Either way, it had been a good minute since I’ve written for fun.  During high school, college, and into graduate school, writing became something I had to do.  I became inundated with research papers, reports, and theses and lost that joy that writing once brought me.  It wasn’t until life really hit me that that joy returned at last.  Now I can’t be sure if it was the crazy reality that my world had crashed into, or simply the feeling of knowing I was meant for more than just changing diapers, squashing sibling squabbles, or conducting annual appraisals for preschool teachers.  But something hit me when our Earth turned 2016 AD.  I wanted to start doing things for me, in addition to doing for others.  And all the sudden, it was as if all this inspiration… I’m talking good writing material… came at me at once.  I began reading again.  I read everything I could get my hands on, trying to get a good understanding of what makes a novel great.  What compels the reader to keep reading?  I took notes, I blogged, I journal-ed… everything that came to my mind went on paper or was recorded on a Word document.  At last, I had found my creative outlet; I had found my freedom.

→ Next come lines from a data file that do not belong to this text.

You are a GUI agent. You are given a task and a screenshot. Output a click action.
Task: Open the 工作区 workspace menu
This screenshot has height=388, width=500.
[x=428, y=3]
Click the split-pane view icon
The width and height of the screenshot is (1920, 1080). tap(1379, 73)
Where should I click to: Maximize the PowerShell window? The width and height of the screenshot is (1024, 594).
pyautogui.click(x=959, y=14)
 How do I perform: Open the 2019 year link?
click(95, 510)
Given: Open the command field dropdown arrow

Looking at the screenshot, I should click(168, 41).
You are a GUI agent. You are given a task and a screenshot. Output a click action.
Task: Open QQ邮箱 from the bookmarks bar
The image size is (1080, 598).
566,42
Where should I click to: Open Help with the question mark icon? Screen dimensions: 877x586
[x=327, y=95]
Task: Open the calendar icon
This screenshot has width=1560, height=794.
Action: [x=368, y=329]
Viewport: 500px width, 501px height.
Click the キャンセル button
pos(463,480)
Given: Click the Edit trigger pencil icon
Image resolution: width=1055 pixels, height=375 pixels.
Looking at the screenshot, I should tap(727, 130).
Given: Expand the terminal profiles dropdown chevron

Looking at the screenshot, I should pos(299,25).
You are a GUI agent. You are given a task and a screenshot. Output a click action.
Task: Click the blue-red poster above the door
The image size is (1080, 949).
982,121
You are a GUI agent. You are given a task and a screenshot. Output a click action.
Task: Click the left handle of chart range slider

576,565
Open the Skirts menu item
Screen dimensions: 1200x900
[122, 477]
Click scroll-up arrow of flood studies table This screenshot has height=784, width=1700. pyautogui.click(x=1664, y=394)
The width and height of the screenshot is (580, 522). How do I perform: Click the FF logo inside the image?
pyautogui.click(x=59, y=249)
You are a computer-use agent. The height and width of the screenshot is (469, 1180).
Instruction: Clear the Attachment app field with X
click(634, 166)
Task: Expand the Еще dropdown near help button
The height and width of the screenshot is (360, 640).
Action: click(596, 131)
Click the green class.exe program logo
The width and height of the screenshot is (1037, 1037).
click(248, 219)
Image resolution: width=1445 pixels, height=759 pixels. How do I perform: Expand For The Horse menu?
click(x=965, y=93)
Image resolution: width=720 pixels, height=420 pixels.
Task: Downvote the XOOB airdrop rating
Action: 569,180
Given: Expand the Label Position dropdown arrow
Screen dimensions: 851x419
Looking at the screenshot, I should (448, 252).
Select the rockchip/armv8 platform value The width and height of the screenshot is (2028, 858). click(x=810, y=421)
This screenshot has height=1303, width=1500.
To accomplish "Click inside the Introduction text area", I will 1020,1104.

In my first real effort to create something on paper, I turned to my fan fiction background, finding inspiration from Hamilton…. yes, the musical!  Don’t make fun… I can see you smirking!  I started this project shortly after New Years Day of this year and only finished it as of May, after receiving a load of both praise and constructive criticism.  At roughly 48 pages, it is the longest story I have written to date, and I believe most realistic in how the characters actually might behave in the situations I placed them in.  As risky as it is to write something based on something or someone who actually exists, I found the move rewarding as it allowed me to refresh my skills in creating new and exciting characters, someone who can serve as a base for more works to come.  I’m on my way, friends.  As I sit here at my computer, my mind is pregnant with so many fun and crazy ideas and sometimes it is hard to decide what I’m going to write next.   But I feel rejuvenated.  I feel like a part of my life that I thought was gone has been given a jump.  I feel like I’ve found my purpose.

 

PS:  If you’d like to check out my work, just ask!  I’m more than happy to share… I just ask that you not judge!!!  Celebrity crushes are totes normal 😉  That blog post to come soon…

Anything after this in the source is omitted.